* [PROVIDED MATERIAL]:
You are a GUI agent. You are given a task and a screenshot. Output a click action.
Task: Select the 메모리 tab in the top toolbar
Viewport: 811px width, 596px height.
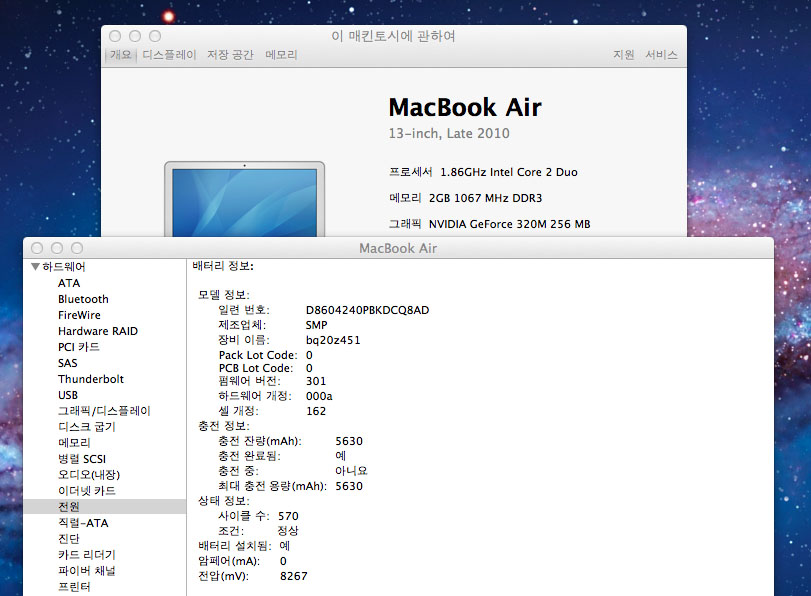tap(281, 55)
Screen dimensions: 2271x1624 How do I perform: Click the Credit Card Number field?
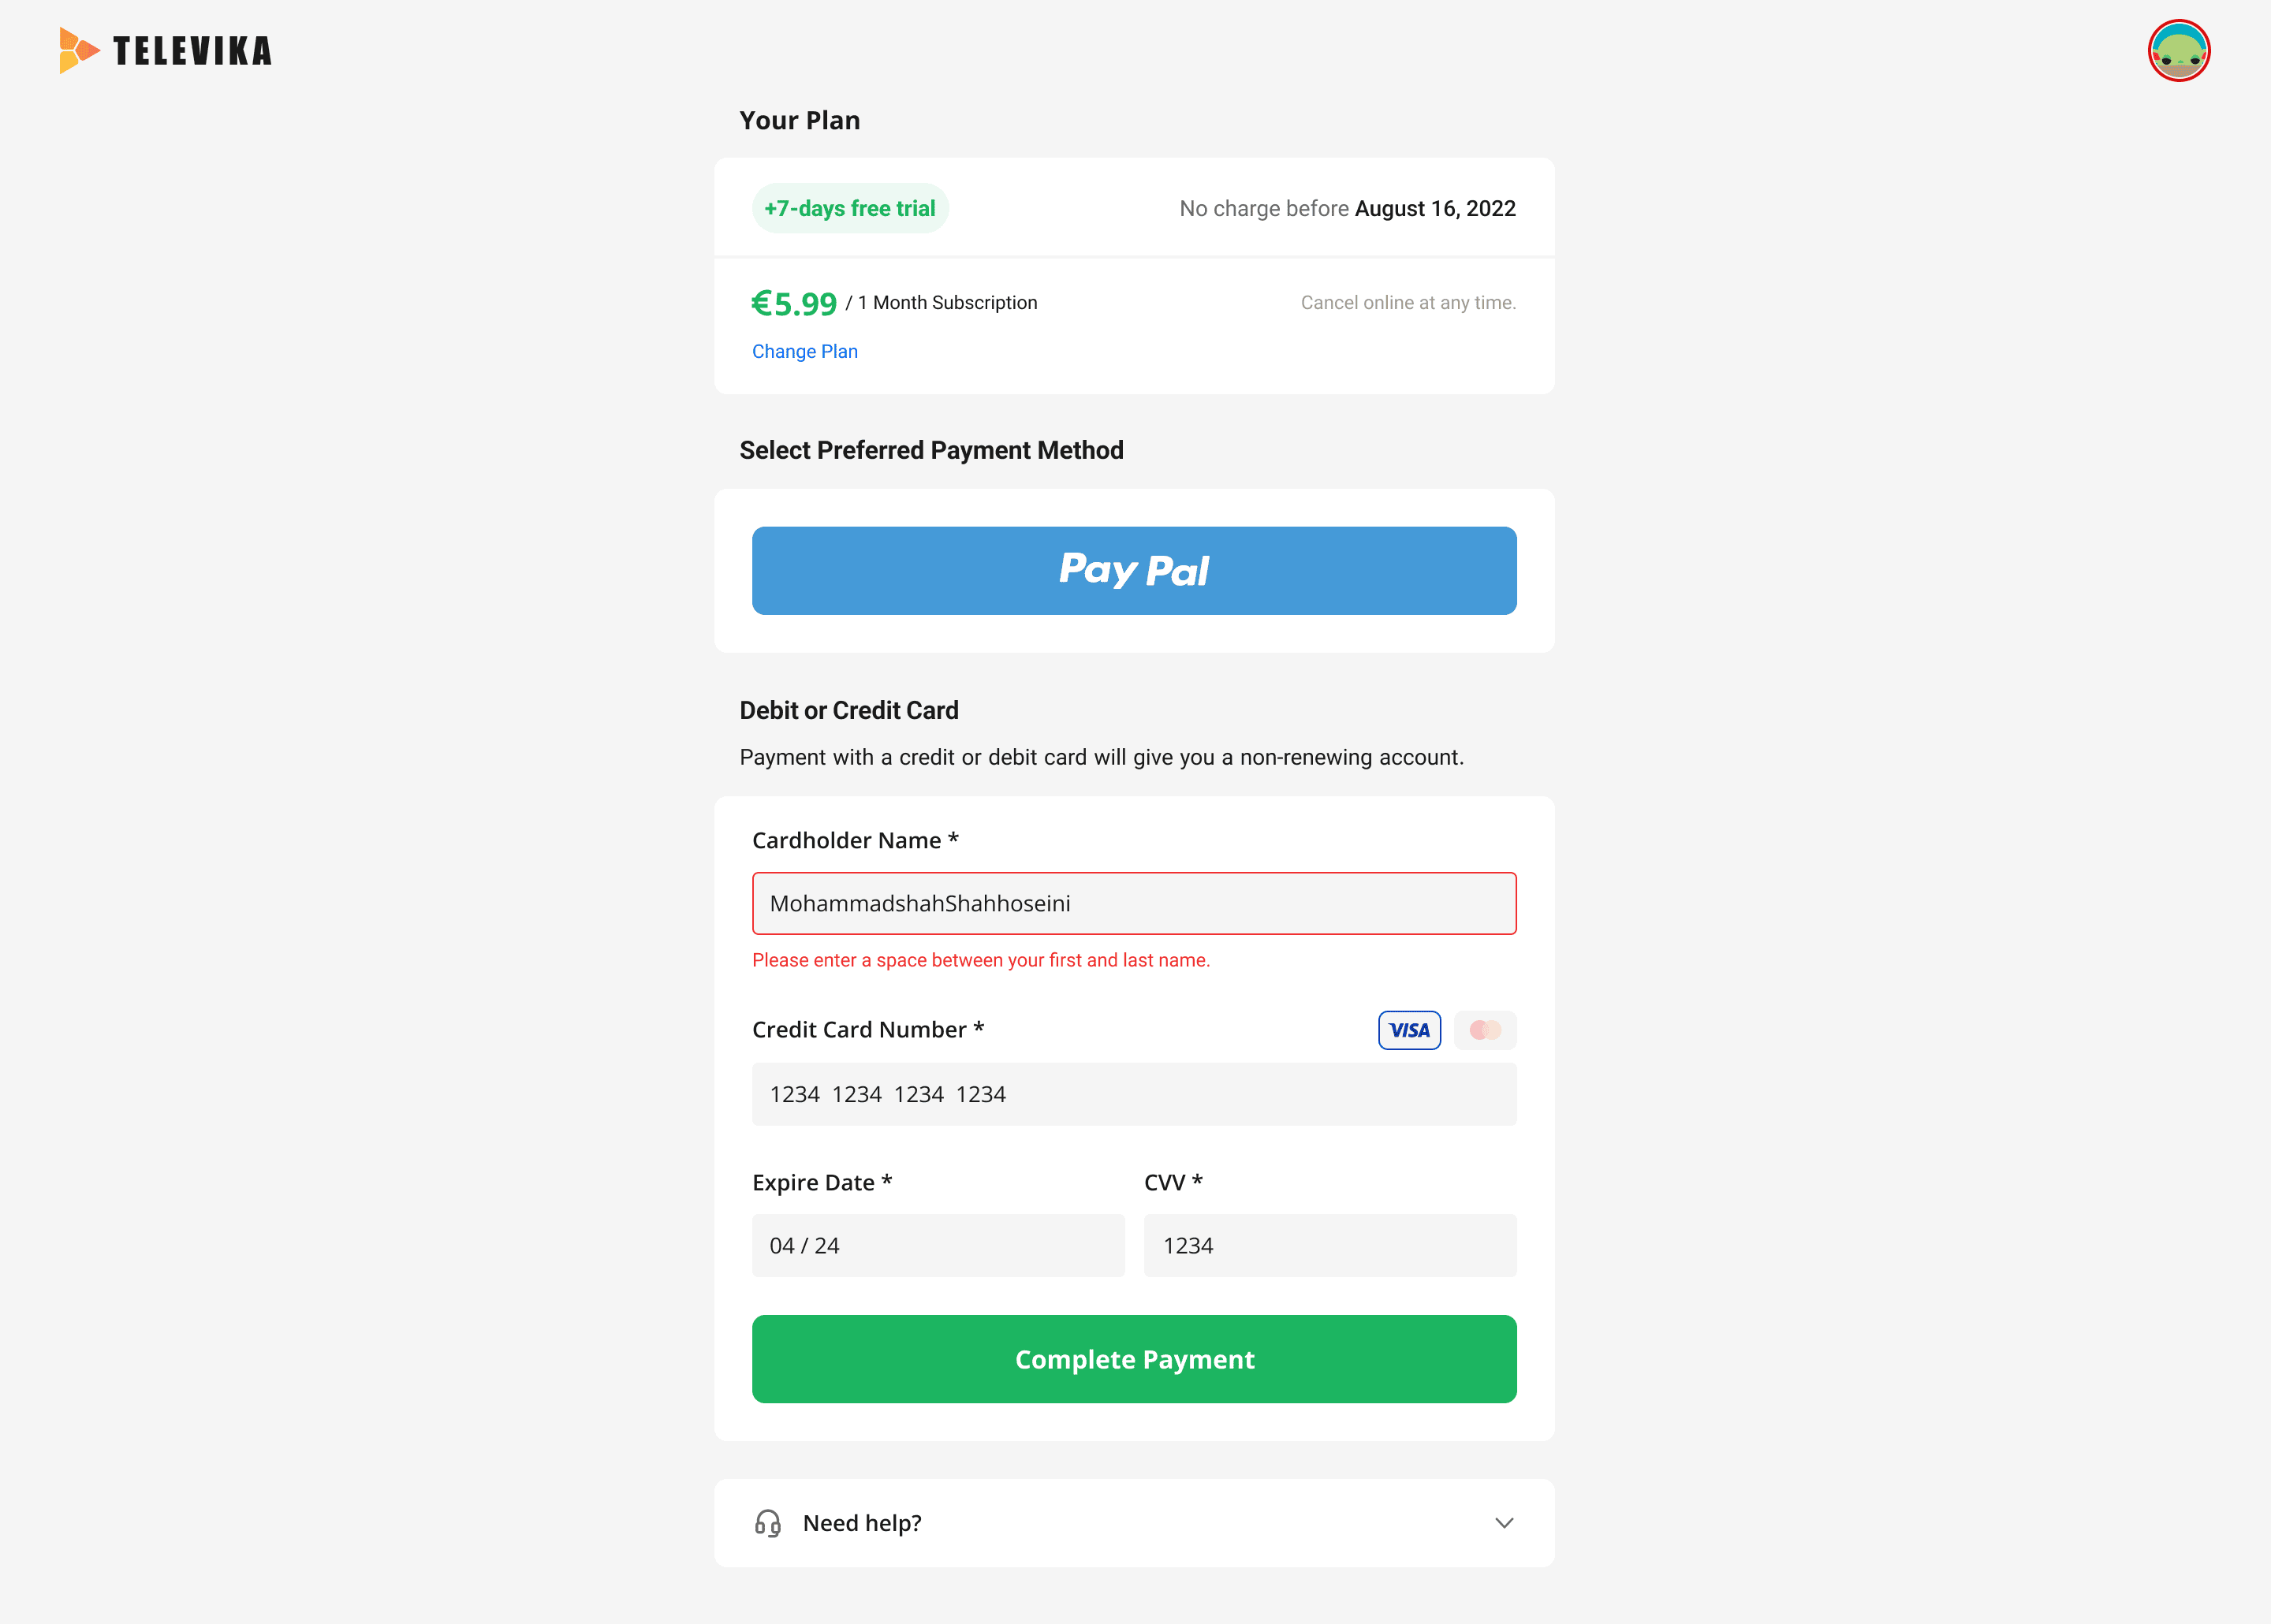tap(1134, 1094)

* [TASK OBJECTIVE]: Reproduce the whole listing exactly, but not the images in it.

* [RESULT]:
You are a GUI agent. You are given a task and a screenshot. Output a click action.
Task: Select the 메모리 tab in the top toolbar
Viewport: 811px width, 596px height.
tap(281, 55)
Screen dimensions: 2271x1624 How do I perform: Click the Credit Card Number field?
tap(1134, 1094)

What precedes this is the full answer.